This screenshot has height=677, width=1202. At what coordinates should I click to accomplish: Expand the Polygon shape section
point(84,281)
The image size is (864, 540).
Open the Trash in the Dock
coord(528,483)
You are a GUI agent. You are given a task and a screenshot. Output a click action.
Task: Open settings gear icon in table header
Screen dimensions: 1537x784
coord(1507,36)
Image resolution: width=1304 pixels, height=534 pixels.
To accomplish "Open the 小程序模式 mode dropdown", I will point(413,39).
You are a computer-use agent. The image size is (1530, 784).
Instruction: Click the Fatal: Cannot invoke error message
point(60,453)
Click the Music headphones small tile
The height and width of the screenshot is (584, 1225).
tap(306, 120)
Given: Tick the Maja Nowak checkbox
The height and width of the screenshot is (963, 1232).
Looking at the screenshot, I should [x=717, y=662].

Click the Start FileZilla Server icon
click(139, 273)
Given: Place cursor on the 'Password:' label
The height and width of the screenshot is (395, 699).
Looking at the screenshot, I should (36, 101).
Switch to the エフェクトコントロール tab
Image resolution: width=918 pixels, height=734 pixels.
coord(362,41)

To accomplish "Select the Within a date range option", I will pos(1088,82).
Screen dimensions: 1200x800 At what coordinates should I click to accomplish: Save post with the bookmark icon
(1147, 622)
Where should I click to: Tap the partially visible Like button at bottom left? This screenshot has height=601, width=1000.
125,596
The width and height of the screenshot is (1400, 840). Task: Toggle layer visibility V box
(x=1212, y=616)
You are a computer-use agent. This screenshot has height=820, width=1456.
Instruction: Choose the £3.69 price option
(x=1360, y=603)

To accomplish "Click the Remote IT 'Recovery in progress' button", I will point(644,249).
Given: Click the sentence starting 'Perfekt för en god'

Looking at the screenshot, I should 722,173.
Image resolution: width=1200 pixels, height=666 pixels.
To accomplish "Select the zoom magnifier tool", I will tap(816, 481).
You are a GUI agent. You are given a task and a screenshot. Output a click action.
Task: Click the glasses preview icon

++++++++++

__PROMPT__: Whatever appears in the data above must be copied word for word.

__SOLUTION FOR THIS EXERCISE__:
This screenshot has height=677, width=1202. At what coordinates should I click to accomplish: Expand the Polygon shape section
point(84,281)
The image size is (864, 540).
Open the Trash in the Dock
coord(528,483)
You are a GUI agent. You are given a task and a screenshot. Output a click action.
Task: Open settings gear icon in table header
Screen dimensions: 1537x784
coord(1507,36)
Image resolution: width=1304 pixels, height=534 pixels.
To accomplish "Open the 小程序模式 mode dropdown", I will point(413,39).
You are a computer-use agent. The image size is (1530, 784).
Instruction: Click the Fatal: Cannot invoke error message
point(60,453)
Click the Music headphones small tile
The height and width of the screenshot is (584, 1225).
tap(306, 120)
Given: Tick the Maja Nowak checkbox
The height and width of the screenshot is (963, 1232).
Looking at the screenshot, I should [x=717, y=662].

Click the Start FileZilla Server icon
click(139, 273)
Given: Place cursor on the 'Password:' label
The height and width of the screenshot is (395, 699).
Looking at the screenshot, I should (36, 101).
Switch to the エフェクトコントロール tab
Image resolution: width=918 pixels, height=734 pixels.
coord(362,41)

To accomplish "Select the Within a date range option", I will pos(1088,82).
Screen dimensions: 1200x800 At what coordinates should I click to accomplish: Save post with the bookmark icon
(1147, 622)
Where should I click to: Tap the partially visible Like button at bottom left? This screenshot has height=601, width=1000.
125,596
The width and height of the screenshot is (1400, 840). Task: Toggle layer visibility V box
(x=1212, y=616)
You are a computer-use agent. This screenshot has height=820, width=1456.
Instruction: Choose the £3.69 price option
(x=1360, y=603)

To accomplish "Click the Remote IT 'Recovery in progress' button", I will point(644,249).
Given: Click the sentence starting 'Perfekt för en god'

Looking at the screenshot, I should 722,173.
Image resolution: width=1200 pixels, height=666 pixels.
To accomplish "Select the zoom magnifier tool", I will tap(816, 481).
You are a GUI agent. You are given a task and a screenshot. Output a click action.
Task: Click the glasses preview icon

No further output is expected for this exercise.